Validating X.509 Access Certificates
When validating X.509 access certificates the target systems should consider the following.
Subject Names
PrivX users' username is encoded to their access certificates' subject common name. Target systems may use this information in audit logs to track which PrivX user is using the target system.
The target username is encoded to UPN subject alternative name (SAN). Target systems must always verify the UPN SAN matches the RDP / SSH username. Optionally target systems may use X.509 Name Constraints to restrict the name space allowed in the UPN SAN.
Extended Key Usage
PrivX uses the extended key usage to indicate the purpose for which the certificate was issued. The target systems should verify that the access certificate contains the expected extended key usage oids.

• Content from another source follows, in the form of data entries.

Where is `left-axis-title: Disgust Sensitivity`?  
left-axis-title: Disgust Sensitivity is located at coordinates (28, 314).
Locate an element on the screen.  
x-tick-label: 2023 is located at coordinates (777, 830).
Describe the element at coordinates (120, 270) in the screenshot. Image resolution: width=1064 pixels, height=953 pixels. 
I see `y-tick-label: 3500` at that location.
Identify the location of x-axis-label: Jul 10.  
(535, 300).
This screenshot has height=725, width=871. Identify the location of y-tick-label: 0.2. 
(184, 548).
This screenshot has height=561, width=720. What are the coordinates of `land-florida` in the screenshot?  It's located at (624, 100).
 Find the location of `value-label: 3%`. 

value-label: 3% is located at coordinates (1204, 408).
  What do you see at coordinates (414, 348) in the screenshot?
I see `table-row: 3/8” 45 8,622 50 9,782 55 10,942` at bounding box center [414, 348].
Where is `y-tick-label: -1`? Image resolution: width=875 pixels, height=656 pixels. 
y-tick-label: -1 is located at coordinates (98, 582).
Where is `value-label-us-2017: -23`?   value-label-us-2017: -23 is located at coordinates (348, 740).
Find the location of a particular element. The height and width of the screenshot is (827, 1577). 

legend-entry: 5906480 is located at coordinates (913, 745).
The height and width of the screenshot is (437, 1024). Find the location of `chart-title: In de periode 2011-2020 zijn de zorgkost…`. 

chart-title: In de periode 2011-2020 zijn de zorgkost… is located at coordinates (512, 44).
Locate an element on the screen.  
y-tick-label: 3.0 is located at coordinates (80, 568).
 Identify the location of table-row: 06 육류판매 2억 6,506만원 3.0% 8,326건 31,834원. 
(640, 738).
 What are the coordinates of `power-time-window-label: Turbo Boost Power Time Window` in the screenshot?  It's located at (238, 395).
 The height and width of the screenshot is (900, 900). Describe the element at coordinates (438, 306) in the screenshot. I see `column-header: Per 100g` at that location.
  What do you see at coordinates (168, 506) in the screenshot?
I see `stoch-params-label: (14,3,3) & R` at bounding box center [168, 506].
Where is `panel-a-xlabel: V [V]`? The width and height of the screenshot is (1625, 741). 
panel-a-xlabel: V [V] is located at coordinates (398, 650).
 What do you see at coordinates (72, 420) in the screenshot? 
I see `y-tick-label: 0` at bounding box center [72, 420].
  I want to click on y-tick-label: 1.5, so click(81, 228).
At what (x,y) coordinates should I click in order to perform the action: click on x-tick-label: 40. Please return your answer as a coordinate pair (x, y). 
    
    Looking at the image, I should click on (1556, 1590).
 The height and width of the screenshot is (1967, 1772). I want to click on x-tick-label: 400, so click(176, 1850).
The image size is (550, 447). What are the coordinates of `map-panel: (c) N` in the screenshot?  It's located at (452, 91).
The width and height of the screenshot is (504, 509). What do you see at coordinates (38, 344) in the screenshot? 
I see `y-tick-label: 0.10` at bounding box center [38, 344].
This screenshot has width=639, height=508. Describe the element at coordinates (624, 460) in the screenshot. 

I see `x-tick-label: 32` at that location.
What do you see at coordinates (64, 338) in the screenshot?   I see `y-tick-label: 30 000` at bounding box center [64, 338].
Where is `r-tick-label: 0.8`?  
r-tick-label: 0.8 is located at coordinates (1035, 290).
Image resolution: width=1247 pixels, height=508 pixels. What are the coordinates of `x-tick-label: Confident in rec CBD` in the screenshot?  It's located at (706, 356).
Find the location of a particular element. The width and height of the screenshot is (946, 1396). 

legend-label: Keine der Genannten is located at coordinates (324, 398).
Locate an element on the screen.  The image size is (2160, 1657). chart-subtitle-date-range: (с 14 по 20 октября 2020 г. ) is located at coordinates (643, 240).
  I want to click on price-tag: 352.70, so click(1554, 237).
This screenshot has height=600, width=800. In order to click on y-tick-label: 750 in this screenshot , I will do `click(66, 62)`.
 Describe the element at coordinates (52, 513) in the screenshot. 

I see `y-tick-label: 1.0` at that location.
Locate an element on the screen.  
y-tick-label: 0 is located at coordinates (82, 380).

For RDP access certificates PrivX sets the following extended key usage:
- Client Authentication (oid
1.3.6.1.5.5.7.3.2
) - Smart Card Logon (oid
1.3.6.1.4.1.311.20.2.2
)
For SSH X.509 access certificates the extended key usage depends on the used X.509 certificate authentication standard:
- RFC 6187: Secure Shell Client (oid
1.3.6.1.5.5.7.3.21
) - Tectia Server: Ssh Client (oid
1.3.6.1.4.1.2213.15.1.2
)
Checking Certificate Revocation Status
PrivX returns certificate revocation lists (CRL) via the rest API. The access certificates contain HTTP certificate-distribution points (CDP).
PrivX-issued access certificates are single use and always tied to the target-system-login session. Therefore it is not mandatory for the target system to verify access-certificate revocation status. If target systems need to do this then HTTP access from target system to PrivX rest API is required.